EDcl no RECURSO ESPECIAL Nº 1936815 - RS (2021/0135884-2)

RELATOR : MINISTRO HERMAN BENJAMIN

EMBARGANTE : TELEVISAO TIBAGI LTDA

ADVOGADOS : CARLOS HENRIQUE DE MATTOS SABINO - PR036546 MARIA LUIZA CARVALHO DE ALMEIDA LEITE - PR078243 EMBARGADO : FAZENDA NACIONAL

DECISÃO

Cuida-se de Embargos de Declaração opostos contra decisão monocrática de fls. 267-268, e-STJ, que não conheceu do Recurso Especial da ora embargante, em razão de ser a matéria eminentemente constitucional.

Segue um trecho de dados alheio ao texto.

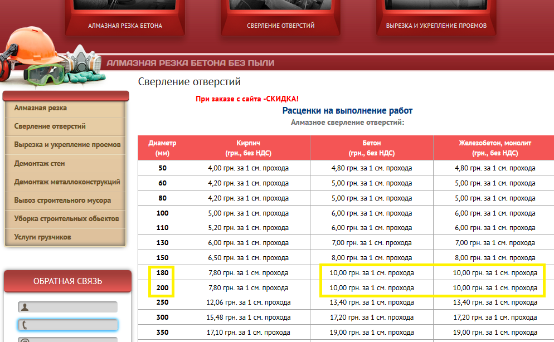Focus the phone number input field
Screen dimensions: 554x342
click(x=72, y=325)
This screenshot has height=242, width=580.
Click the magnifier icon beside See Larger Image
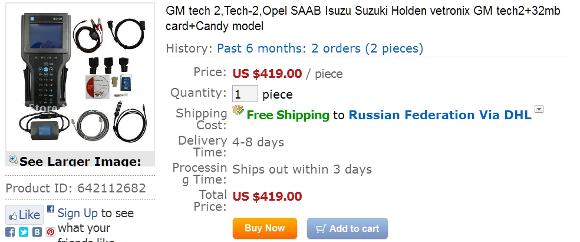tap(13, 159)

O Recurso Especial (art. 105, III, "a", da Constituição da República) foi interposto contra acórdão do Tribunal Regional Federal da 4ª Região assim ementado:

TRIBUTÁRIO. CONTRIBUIÇÃO PREVIDENCIÁRIA SOBRE A RECEITA BRUTA EM SUBSTITUIÇÃO À FOLHA DE SALÁRIOS. LEI N. 12.546/1 1. BASE DE CÁLCULO. EXCLUSÃO DO PIS/COFINS E CPRB. IMPOSSIBILIDADE.

Não tem o contribuinte o direito de excluir os valores atinentes à contribuição ao PIS e à COFINS da base de cálculo da Contribuição Previdenciária Sobre a Receita Bruta (CPRB).

A parte recorrente alega que houve violação dos arts. 489 e 1.022 do CPC/2015 e 110 do CTN. Pleiteia, em síntese, a exclusão do PIS/COFINS da base de cálculo da CPRB.

Nas razões do seus Embargos de Declaração, a embargante afirma que houve omissão "acerca do posicionamento do STF no RE n. 1.244.117, que firmou o caráter infraconstitucional da matéria discutida no Recurso Especial" (fl. 273, e-STJ).

Sem impugnação.

É o relatório.

Decido.

Os autos foram recebidos neste Gabinete em 5/8/2021.

A discussão consiste em saber se o conceito de receita bruta dado pelo art. 12 do Decreto-Lei 1.598/1977, com a nova redação dada pela Lei 12.973/2014, viola o art. 110 do CTN.

A Lei 9.718/1998, ao dispor sobre a base de cálculo do PIS e da CONFINS, traz a seguinte redação:

Art. 2° - As contribuições para o PIS/PASEP e a COFINS, devidas pelas pessoas jurídicas de direito privado, serão calculadas com base no seu faturamento, observadas a legislação vigente e as alterações introduzidas por esta Lei.

Art. 3º - O faturamento a que se refere o art. 2º compreende a receita bruta de que trata o art. 12 do Decreto-Lei nº 1.598, de 26 de dezembro de 1977. (Redação dada pela Lei nº 12.973, de 2014).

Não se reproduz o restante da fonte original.